Scarlett Moffatt devastated after coronavirus rules ruin 30th birthday plans
- Bang Showbiz
- 10 September 2020
Former 'Gogglebox' star Scarlett Moffatt has told the coronavirus to "f*** off" after new UK measures ruined her 30th birthday plans
Scarlett Moffatt has told the coronavirus to "f*** off".
The former 'Gogglebox' star turns 30 on October 17, and she is devastated after the UK's strict new rules have ruined plans for her birthday celebrations with people now legally not allowed to meet up in groups of more than six.
Scarlett posted a picture of Prime Minister Boris Johnson's press conference on her Instagram Story, and wrote: "30th birthday plans ruined... Wish corona virus would F*** OFF NOW (sic)"
She later criticised the government for encouraging people to socialise with the Eat Out To Help Out scheme, and then imposing stricture measures.
She added: "So they told us to go out and do help out to eat out... Now they're saying we have to stay in!! What is happening man!! (sic)"
Scarlett previously admitted she believes the government are using robotic pigeons to spy on people, and suggested the idea came from carrier pigeons used to send messages during World War Two.

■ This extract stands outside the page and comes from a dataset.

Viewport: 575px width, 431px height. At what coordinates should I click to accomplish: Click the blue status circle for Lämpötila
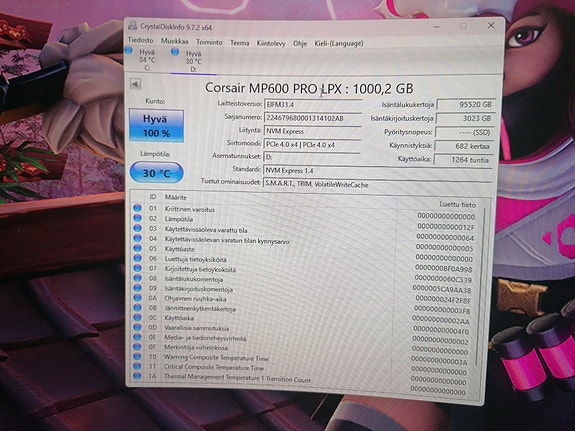[x=138, y=218]
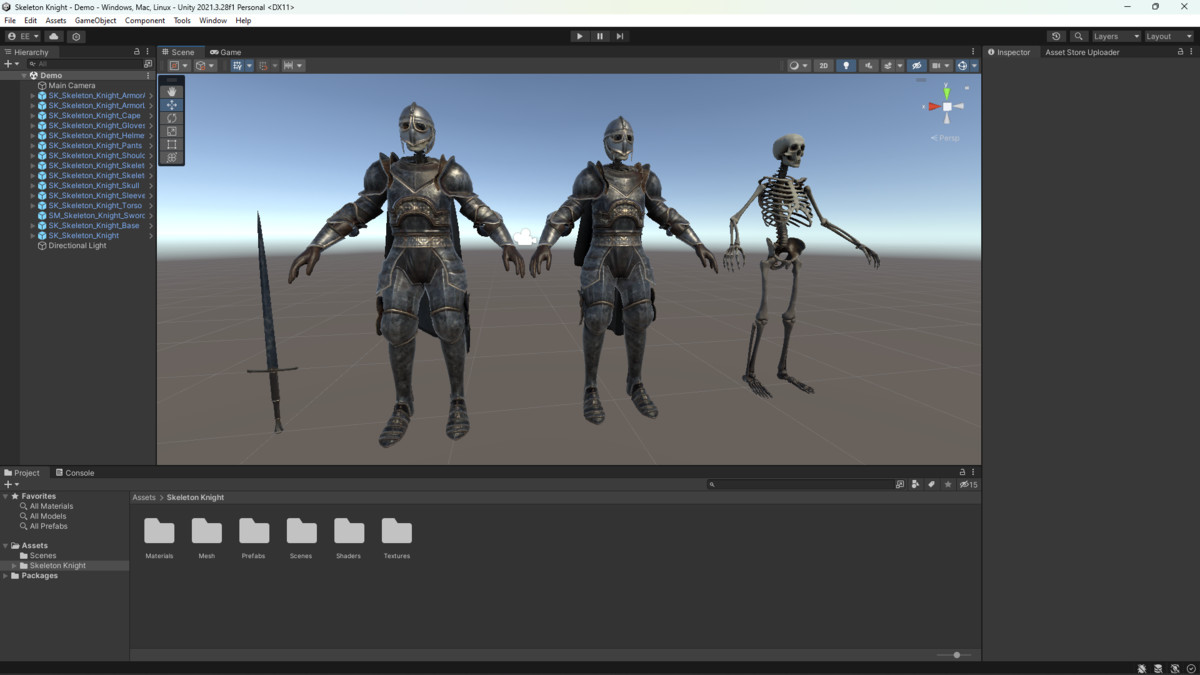Viewport: 1200px width, 675px height.
Task: Open the Project panel search magnifier
Action: click(711, 484)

Speaking on her conspiracy theories podcast 'Scarlett Moffatt Wants to Believe', she said: "I'm not saying all pigeons, I don't think they eradicated all of them. If you think about World War Two, they had carrier pigeons to carry messages back and forth.

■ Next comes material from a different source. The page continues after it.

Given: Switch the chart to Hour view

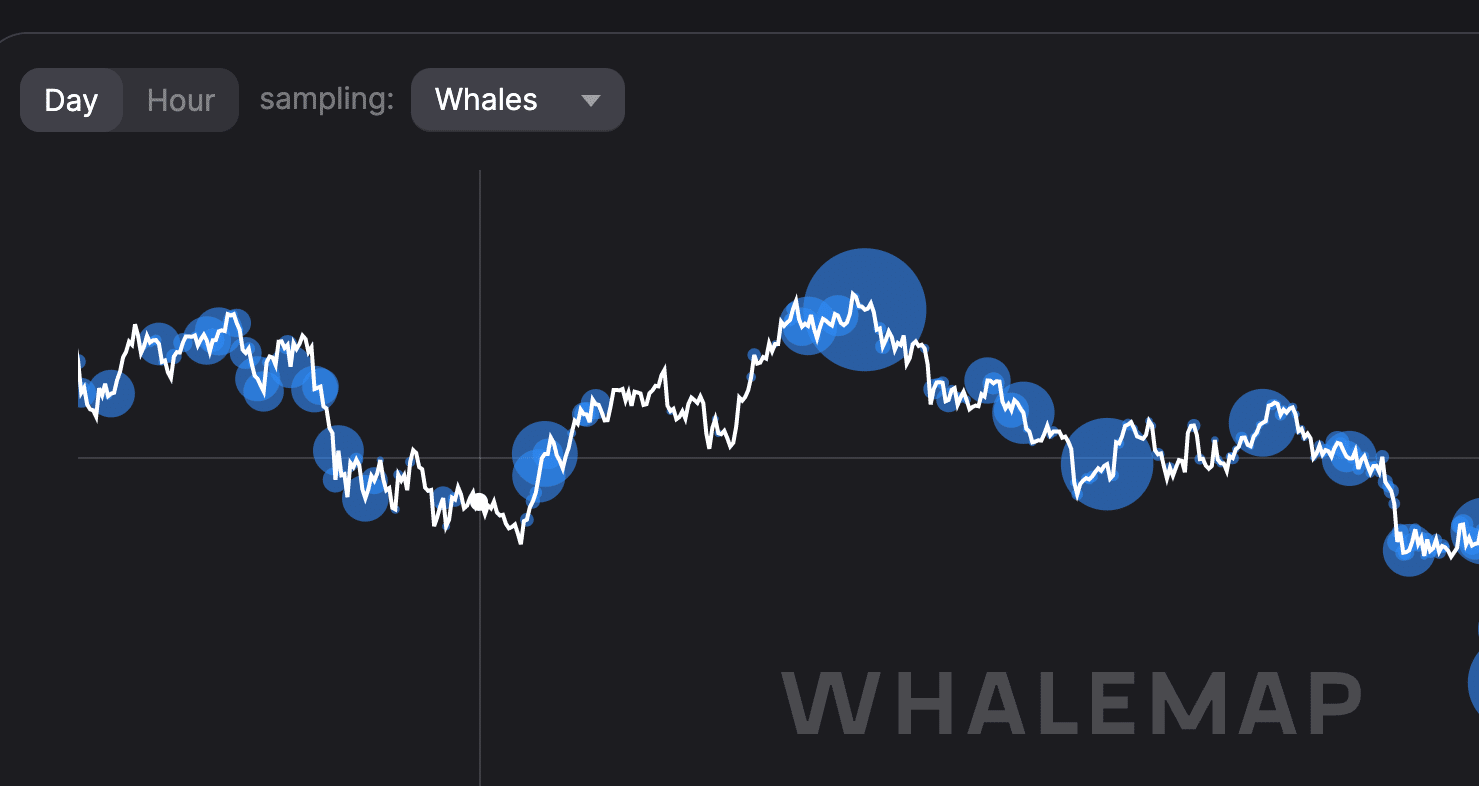Looking at the screenshot, I should [x=180, y=100].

"It isn't that far-fetched, I just think they're very incognito, they're everywhere, in all major cities... you'd never suspect a pigeon."

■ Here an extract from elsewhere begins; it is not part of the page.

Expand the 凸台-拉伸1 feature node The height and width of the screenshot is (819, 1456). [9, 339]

However, the 'I'm A Celebrity...Get Me Out of Here!' winner did spot a flaw in the government's plans as she noted she has nothing interesting to say.
She added: "We talk utter s****. There would be no reason for us to be bugged."
The 29-year-old star also suggested the government is using technology to listen to their conversations at home, and refuses to use a smart speaker her grandmother bought her for Christmas.
She explained: "For Christmas, off my nanny, I got one of those smart speakers I'm going to have to re-gift it to someone because I daren't plug it in the house because I just think they must be listening all the time. The walls literally have ears.
"I've been doing research. Even if you turn your location off. They still know it's coming from the closest point. So they know what area you're in anyway."